Quick Start

Installation

To use OpenRLHF, first launch the docker container (Recommended) and pip install openrlhf inside the docker container:

# Launch the docker container
docker run --runtime=nvidia -it --rm --shm-size="10g" --cap-add=SYS_ADMIN -v $PWD:/openrlhf nvcr.io/nvidia/pytorch:24.07-py3 bash
pip uninstall xgboost transformer_engine flash_attn pynvml opencv-python-headless -y

# pip install
pip install openrlhf

# If you want to use vLLM acceleration (To install vLLM 0.8.5.post1)
pip install openrlhf[vllm]
# latest vLLM is also supported
pip install openrlhf[vllm_latest]
# Install vLLM, ring-flash-attention and Liger-Kernel
pip install openrlhf[vllm,ring,liger]

# pip install the latest version
pip install git+https://github.com/OpenRLHF/OpenRLHF.git

# Or git clone
git clone https://github.com/OpenRLHF/OpenRLHF.git
cd OpenRLHF
pip install -e .

Note

We recommend using vLLM 0.8.5.post1+. We also provided the Dockerfiles for vLLM and One-Click Installation Script of Nvidia-Docker.

Prepare Datasets

OpenRLHF provides multiple data processing methods in our dataset classes. Such as in the Prompt Dataset:

def preprocess_data(data, input_template=None, input_key="input", apply_chat_template=None) -> str:
   if apply_chat_template:
      chat = data[input_key]
      if isinstance(chat, str):
            chat = [{"role": "user", "content": chat}]
      prompt = apply_chat_template(chat, tokenize=False, add_generation_prompt=True)
   else:
      prompt = data[input_key]
      if input_template:
            prompt = input_template.format(prompt)
   return prompt
  • We can use --input_key to specify the JSON key name of the input datasets --prompt_data {name or path} (PPO) or --dataset {name or path}, and use --apply_chat_template to utilize the chat_template from the Huggingface Tokenizer.

  • If you don’t want to use --apply_chat_template, you can use --input_template instead, or preprocess the datasets offline in advance.

  • OpenRLHF also support mixing multiple datasets using --prompt_data_probs 0.1,0.4,0.5 (PPO) or --dataset_probs 0.1,0.4,0.5.

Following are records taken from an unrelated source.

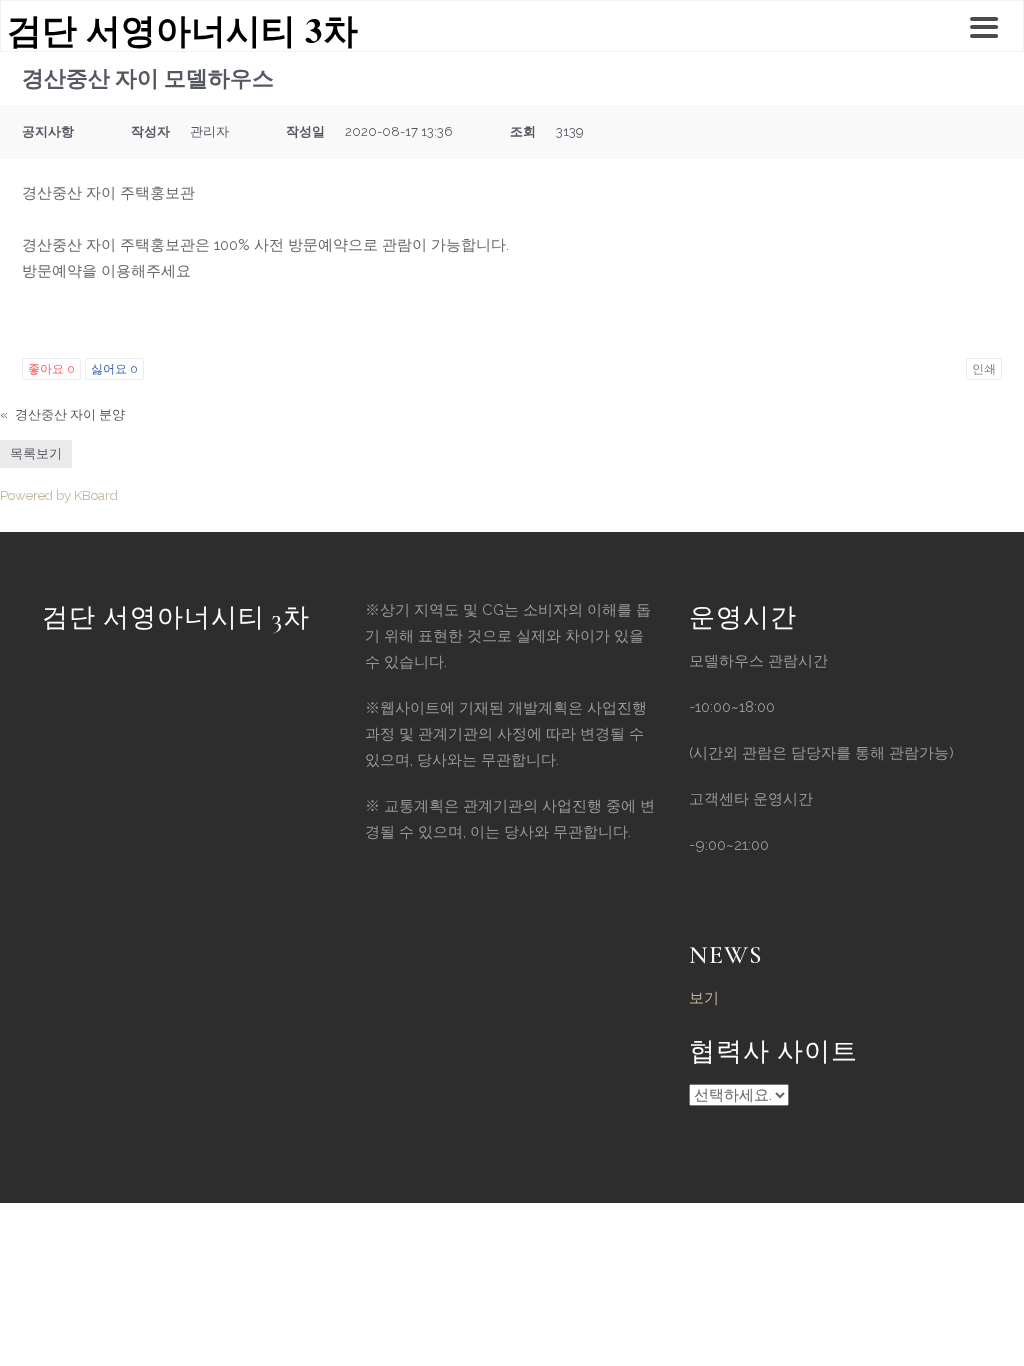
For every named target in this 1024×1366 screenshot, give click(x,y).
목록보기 (36, 453)
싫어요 (114, 369)
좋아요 (51, 369)
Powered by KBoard (59, 495)
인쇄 (984, 369)
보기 (704, 998)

How Chat Templating Works:

dataset = [{"input_key": [
   {"role": "user", "content": "Hello, how are you?"},
   {"role": "assistant", "content": "I'm doing great. How can I help you today?"},
   {"role": "user", "content": "I'd like to show off how chat templating works!"},
]}]

tokenizer.apply_chat_template(dataset[0]["input_key"], tokenize=False)

"<s>[INST] Hello, how are you? [/INST]I'm doing great. How can I help you today?</s> [INST] I'd like to show off how chat templating works! [/INST]"

How to specify test datasets ?

Please set test datasets path using --eval_dataset {name or path}.

Note

The JSON key options depends on the specific datasets. See Reward Dataset and SFT Dataset

Pretrained Models

OpenRLHF’s model checkpoint is fully compatible with HuggingFace models. You can specify the model name or path using --pretrain, --reward_pretrain and --critic_pretrain. We have provided some pre-trained checkpoints and datasets on HuggingFace OpenRLHF.

RLHF with Ray and vLLM

Then you can use the startup scripts we provide in the examples directory, or start the training using the following command using Hybrid Engine:

python3 -m openrlhf.cli.train_ppo_ray \
   --ref_num_nodes 1 \
   --ref_num_gpus_per_node 8 \
   --reward_num_nodes 1 \
   --reward_num_gpus_per_node 8 \
   --actor_num_nodes 1 \
   --actor_num_gpus_per_node 8 \
   --vllm_num_engines 8 \
   --vllm_tensor_parallel_size 1 \
   --colocate_all_models \
   --vllm_gpu_memory_utilization 0.6 \
   --advantage_estimator reinforce \
   --pretrain OpenRLHF/Llama-3-8b-sft-mixture \
   --reward_pretrain OpenRLHF/Llama-3-8b-rm-700k \
   --save_path /openrlhf/examples/test_scripts/final/llama3-8b-rlhf \
   --ckpt_path /openrlhf/examples/test_scripts/ckpt/llama3-8b-rlhf \
   --save_hf_ckpt \
   --micro_train_batch_size 4 \
   --train_batch_size 128 \
   --micro_rollout_batch_size 8 \
   --rollout_batch_size 1024 \
   --n_samples_per_prompt 1 \
   --max_epochs 1 \
   --prompt_max_len 1024 \
   --max_samples 100000 \
   --generate_max_len 1024 \
   --zero_stage 3 \
   --bf16 \
   --actor_learning_rate 5e-7 \
   --critic_learning_rate 9e-6 \
   --init_kl_coef 1e-3 \
   --prompt_data OpenRLHF/prompt-collection-v0.1 \
   --input_key context_messages \
   --apply_chat_template \
   --normalize_reward \
   --gradient_checkpointing \
   --packing_samples \
   --vllm_sync_backend nccl \
   --enforce_eager \
   --vllm_enable_sleep \
   --deepspeed_enable_sleep
  • For more details about the PPO and other online RLHF algorithms with Ray and vLLM, please refer to PPO with Ray (vLLM).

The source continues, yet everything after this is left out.